Key Points at a Glance

  1. 1

    The 2026 CET Graduation syllabus places this topic mainly under Geography of India: major rivers, dams, lakes and oceans; wildlife and sanctuaries; major crops; minerals; energy resources; industries and industrial regions; national highways, transport and trade.

  2. 2

    India's usable water is commonly estimated at about 1,123 billion cubic metres, including about 690 billion cubic metres of surface water and 433 billion cubic metres of replenishable groundwater.

  3. 3

    The Indus Waters Treaty, signed on 19 September 1960, allocates the eastern rivers Ravi, Beas and Sutlej mainly to India and the western rivers Indus, Jhelum and Chenab mainly to Pakistan, while allowing specified uses by both sides.

  4. 4

    The India State of Forest Report 2023 records forest and tree cover at 8,27,357 sq km, or 25.17% of India's geographical area; do not confuse this with the separate protected-area network used for wildlife questions.

  5. 5

    Agriculture questions should link crop, season, soil, rainfall or irrigation, region and market: rice, wheat, millets, cotton, sugarcane, jute, tea, coffee, oilseeds and pulses all have different location logic.

  6. 6

    Mineral, energy and industry answers are strongest when deposit, power, transport, labour, market and environmental cost are connected, not listed separately.

  7. 7

    The Golden Quadrilateral is a 5,846 km national-highway network connecting Delhi, Mumbai, Chennai and Kolkata; transport questions now need road, rail, port, inland-waterway, air and trade linkages.
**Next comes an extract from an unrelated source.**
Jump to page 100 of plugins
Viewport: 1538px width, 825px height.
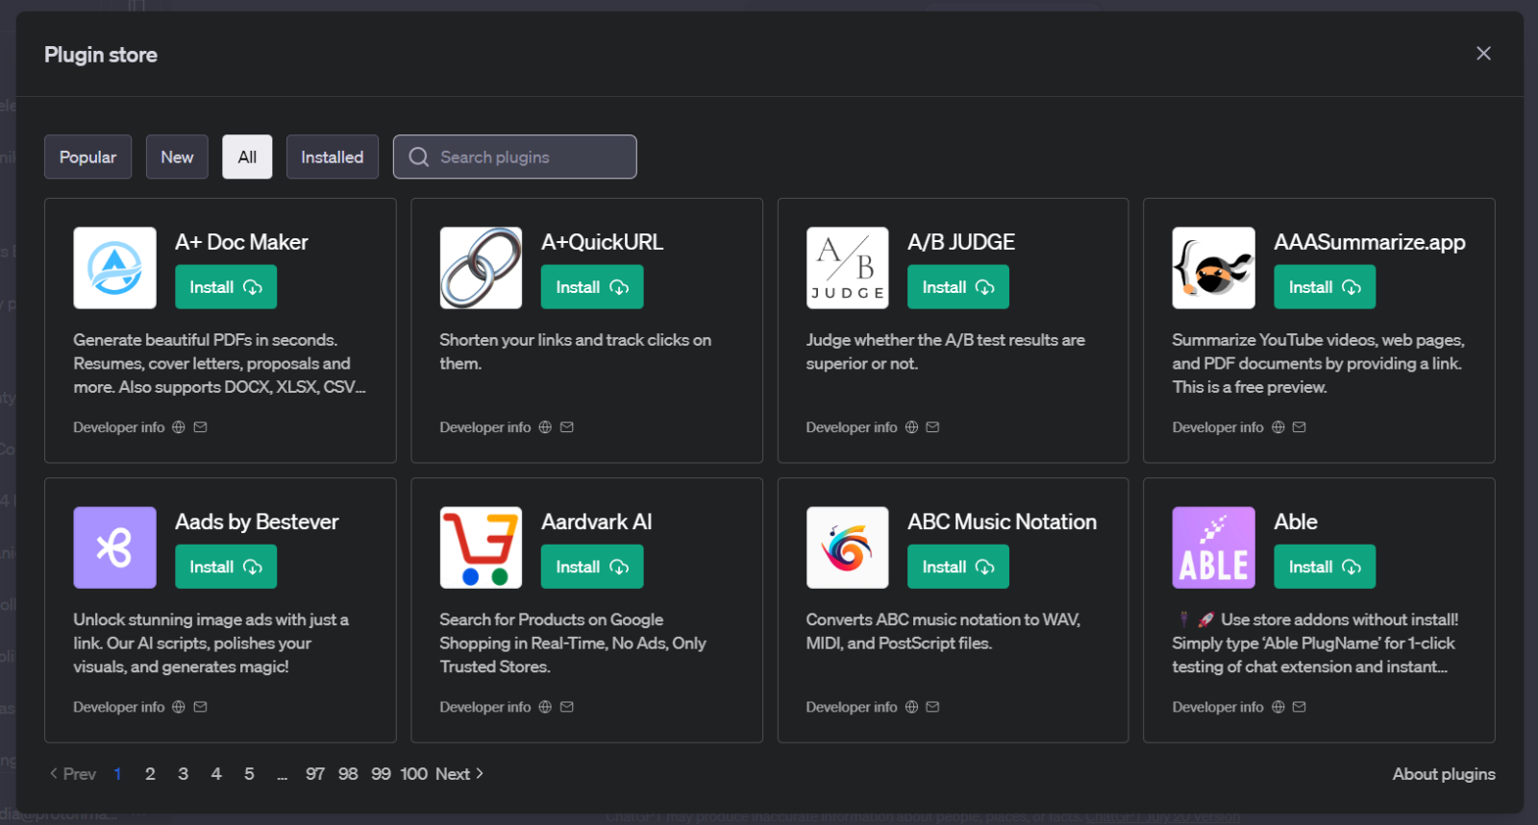click(413, 774)
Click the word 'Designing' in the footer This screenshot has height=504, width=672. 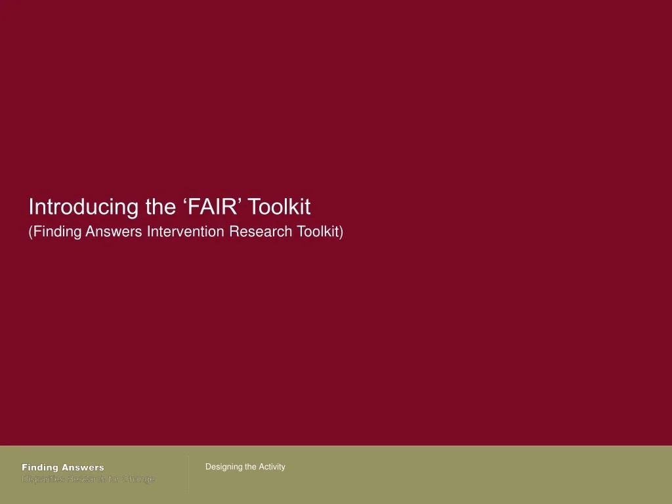point(224,467)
Natural Resource Base and Syllabus Frame

India's resource geography comes from varied relief, monsoon climate, old peninsular rocks, alluvial plains, long coastline and uneven settlement. For CET Graduation, keep the topic tied to the official Geography of India bullets: rivers, dams, lakes and oceans; wildlife and sanctuaries; crops; minerals; energy resources; industries and industrial regions; national highways, transport and trade. General ideas such as renewable versus non-renewable resources are useful only when they help explain these listed areas.

The spatial pattern is simple but important. Peninsular shield rocks hold much of India's coal, iron ore, bauxite, manganese and mica. The Indo-Gangetic-Brahmaputra plains hold fertile alluvium, dense agriculture and large groundwater use. The Himalayas and north-eastern hills provide river headwaters, hydropower sites, forests and biodiversity. The coastal belt links fisheries, mangroves, ports, offshore petroleum, trade and cyclone risk. Rajasthan gives a local example because arid land, the Aravalli belt, limestone, gypsum, rock phosphate, solar energy and canal-irrigated pockets appear together.

The exam cue is this: do not write a loose essay on natural resources. Attach every point to location, use, map memory and a syllabus-listed resource category.